Les non-dits de l’UPM sont problématiques

Barah Mikail chercheur à l’IRIS

Les non-dits de l’UPM sont problématiques

El Watan, 16 juillet 2009

Un an après son inauguration en fanfare, peut-on dire aujourd’hui que l’UPM est-il un projet mort-né ?

Il est abusif de parler de la mort de l’UPM. Certes, après un an d’existence, celle-ci n’a pas connu les évolutions initialement escomptées par ses initiateurs. Dans le même temps, on ne peut que constater que l’UPM n’a pas pour autant annulé, ni même entravé les acquis du Processus de Barcelone, qui avait été initié en 1995. Le projet euro-méditerranéen continue à connaître des heurts, cela est incontestable ; mais ceux-ci n’en demeurent pas moins surmontables, à la condition de déployer les bonnes recettes.

Que pourrait apporter l’UPM aux pays de la rive sud de la méditerranée sachant que le déséquilibre est flagrant ?

C’est parce que le déséquilibre est flagrant, justement, que l’UPM demeure utile et à même de rapprocher les rives Nord et Sud de la Méditerranée. Ce sont les questions économiques et sociales qui traduisent le plus cette réalité : c’est par l’injection et la mise à disposition utile et pertinente de ses propres moyens et de son savoir-faire que l’Union européenne pourra, ou plutôt pourrait, participer d’une amélioration du quotidien des populations du Sud et de l’Est de la Méditerranée. Mais ce n’est pas tout que de le constater : il faut aussi agir à travers le développement de moyens effectivement requis. Or, tant que les Européens ne doubleront pas leurs fonds financiers, leurs projets économiques et leurs beaux discours d’une consécration de leur stature politique, ils auront probablement bien du mal à se rendre convaincants aux yeux de leurs homologues méridionaux. Ce qui manque aux Européens, c’est une cohésion et une vision politique qui les rendent lisibles aux yeux de leurs homologues. Chose qui, bien évidemment, demeure plus difficilement réalisable à 27 qu’à 5 ou à 6.

Après l’offensive israélienne à Ghaza, pensez-vous que les pays arabes accepteront de reprendre les chemins de l’UPM ?

Ils ont d’ores et déjà accepté de reprendre le chemin de l’UPM, comme le prouve leur dernière réunion en date, consacrée aux questions de développement durable, et intervenue à la fin juin 2009. Mais cela ne garantit pas pour autant un plein aboutissement du projet de l’UPM, qui ne pourra d’ailleurs s’inscrire que sur un temps long. Dans le même temps, il est intéressant de constater combien l’offensive israélienne vis-à-vis de la Bande de Gaza a exprimé la méfiance qu’ont les pays arabes en général vis-à-vis de ce projet. Et, de la même manière, la reprise des tractions euro-méditerranéennes prouve que les riverains méridionaux de la Méditerranée demeurent intéressés par les tenants et les aboutissants d’un projet qui leur garantit des fonds et une prise en considération. Ce qui manque, c’est la dynamique qui permettra de concilier à la fois les ambitions et les attentes des uns et des autres.

### Lignes affichées
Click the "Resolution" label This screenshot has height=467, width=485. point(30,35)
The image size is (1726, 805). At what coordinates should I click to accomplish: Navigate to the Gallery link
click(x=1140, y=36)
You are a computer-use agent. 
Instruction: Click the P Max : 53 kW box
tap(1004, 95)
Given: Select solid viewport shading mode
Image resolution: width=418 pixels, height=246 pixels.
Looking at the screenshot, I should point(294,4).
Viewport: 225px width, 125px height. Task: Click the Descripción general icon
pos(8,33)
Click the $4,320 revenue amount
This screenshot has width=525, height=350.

### Consignes
[1] D'après l'article, en quelle année le Processus de Barcelone avait-il été initié ?
[2] Transcrivez fidèlement le passage de l'article qui débute aux mots « Il est abusif » et s'arrête après les mots « est flagrant ? ».

### Réponses
[1] En 1995.

[2]
Il est abusif de parler de la mort de l’UPM. Certes, après un an d’existence, celle-ci n’a pas connu les évolutions initialement escomptées par ses initiateurs. Dans le même temps, on ne peut que constater que l’UPM n’a pas pour autant annulé, ni même entravé les acquis du Processus de Barcelone, qui avait été initié en 1995. Le projet euro-méditerranéen continue à connaître des heurts, cela est incontestable ; mais ceux-ci n’en demeurent pas moins surmontables, à la condition de déployer les bonnes recettes.

Que pourrait apporter l’UPM aux pays de la rive sud de la méditerranée sachant que le déséquilibre est flagrant ?